Mas pouca coisa nos salva do pânico (do ponto de vista do bebê que está para nascer) que provavelmente é o parto, o nascer, o rompimento da ligação mais simbiótica e satisfatória que jamais teremos na vida.
E fumar tanto quanto comer parecem aliviar essa sensação dolorosa. Mas eu acho que isso é engano, a gente fuma, bebe, come, e o desamparo, o abandono continua ali, não vai embora. Daí a gente vicia e começa a comer, fumar ou beber para matar outra dor, e mais uma falta, a falta que faz pra gente aquele objeto do vício.
Mas o x da questão, (que não é muita novidade, mas que eu preciso dizer em voz alta para acreditar), que custa a entrar de fato nas nossas lindas cabecinhas, é que nada, nada que esteja ou que venha do exterior vai aliviar essa sensação de dor, de abandono e desamparo que são característicos da condição humana, (e que o tempo todo fingimos não perceber nos entupindo de dependências). E não fumar nem me afundar tanto na comida, não aliviaram esse abandono nem um pouco.

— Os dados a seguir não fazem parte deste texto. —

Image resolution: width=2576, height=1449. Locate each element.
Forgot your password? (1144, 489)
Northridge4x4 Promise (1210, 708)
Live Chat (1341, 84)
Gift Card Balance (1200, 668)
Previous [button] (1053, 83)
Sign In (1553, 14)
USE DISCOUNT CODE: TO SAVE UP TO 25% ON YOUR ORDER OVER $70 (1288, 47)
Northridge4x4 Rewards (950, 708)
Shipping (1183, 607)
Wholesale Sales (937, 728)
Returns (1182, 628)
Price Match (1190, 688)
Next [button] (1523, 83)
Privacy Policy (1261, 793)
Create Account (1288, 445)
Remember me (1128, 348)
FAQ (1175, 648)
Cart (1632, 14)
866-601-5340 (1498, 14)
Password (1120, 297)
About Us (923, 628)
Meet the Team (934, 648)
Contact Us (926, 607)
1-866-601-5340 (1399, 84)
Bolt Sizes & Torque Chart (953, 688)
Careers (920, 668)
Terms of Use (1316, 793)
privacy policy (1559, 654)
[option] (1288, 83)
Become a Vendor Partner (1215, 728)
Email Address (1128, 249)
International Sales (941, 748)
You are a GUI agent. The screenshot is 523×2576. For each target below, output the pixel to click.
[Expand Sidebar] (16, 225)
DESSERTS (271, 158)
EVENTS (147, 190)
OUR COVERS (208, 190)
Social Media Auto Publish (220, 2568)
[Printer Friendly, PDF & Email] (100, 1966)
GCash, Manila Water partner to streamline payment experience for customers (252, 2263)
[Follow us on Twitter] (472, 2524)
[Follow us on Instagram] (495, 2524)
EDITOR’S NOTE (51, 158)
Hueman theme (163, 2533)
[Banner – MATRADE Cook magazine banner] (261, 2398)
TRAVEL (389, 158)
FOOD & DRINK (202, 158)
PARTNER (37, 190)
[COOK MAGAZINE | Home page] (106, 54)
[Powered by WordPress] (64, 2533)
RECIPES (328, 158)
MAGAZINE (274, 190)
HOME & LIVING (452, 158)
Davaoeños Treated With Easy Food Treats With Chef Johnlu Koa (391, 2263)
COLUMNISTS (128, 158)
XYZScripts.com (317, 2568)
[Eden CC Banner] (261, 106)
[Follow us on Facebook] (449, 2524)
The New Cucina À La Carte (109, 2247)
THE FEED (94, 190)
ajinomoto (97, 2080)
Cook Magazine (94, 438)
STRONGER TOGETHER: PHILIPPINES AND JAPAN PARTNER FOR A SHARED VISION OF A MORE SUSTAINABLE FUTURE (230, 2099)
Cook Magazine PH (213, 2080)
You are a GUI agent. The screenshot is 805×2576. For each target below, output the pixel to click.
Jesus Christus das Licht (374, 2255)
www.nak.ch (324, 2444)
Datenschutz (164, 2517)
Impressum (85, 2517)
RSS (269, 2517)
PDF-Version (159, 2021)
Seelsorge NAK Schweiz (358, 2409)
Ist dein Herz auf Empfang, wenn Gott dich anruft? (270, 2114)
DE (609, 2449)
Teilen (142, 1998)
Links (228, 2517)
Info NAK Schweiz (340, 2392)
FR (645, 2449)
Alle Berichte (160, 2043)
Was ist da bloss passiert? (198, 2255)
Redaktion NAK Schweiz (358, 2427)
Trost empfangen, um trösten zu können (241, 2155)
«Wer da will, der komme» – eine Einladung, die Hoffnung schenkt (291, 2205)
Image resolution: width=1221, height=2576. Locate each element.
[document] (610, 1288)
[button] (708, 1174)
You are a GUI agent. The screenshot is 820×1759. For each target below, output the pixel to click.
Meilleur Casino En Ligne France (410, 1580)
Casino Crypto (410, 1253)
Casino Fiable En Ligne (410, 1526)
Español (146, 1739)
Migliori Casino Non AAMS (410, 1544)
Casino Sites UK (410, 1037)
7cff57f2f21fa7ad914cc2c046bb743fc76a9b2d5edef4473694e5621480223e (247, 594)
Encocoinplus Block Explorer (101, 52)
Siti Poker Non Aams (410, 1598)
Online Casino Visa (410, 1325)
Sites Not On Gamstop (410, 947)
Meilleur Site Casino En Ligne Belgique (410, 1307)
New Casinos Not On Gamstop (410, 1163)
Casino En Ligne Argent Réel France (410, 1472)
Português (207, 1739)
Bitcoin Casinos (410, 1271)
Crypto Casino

Mas a constatação de que o nirvana só pode ser encontrado dentro de mim e em mais lugar nenhum desse mundão enorme de Deus ajuda. Acho que assim me sinto menos desamparada, já que não vou me privar da minha própria companhia. Saber que é nela que está a salvação é um fardo que ás vezes pesa, mas também é um alívio quase lancinante, pois me diz que eu já não dependerei de nada nem de ninguém.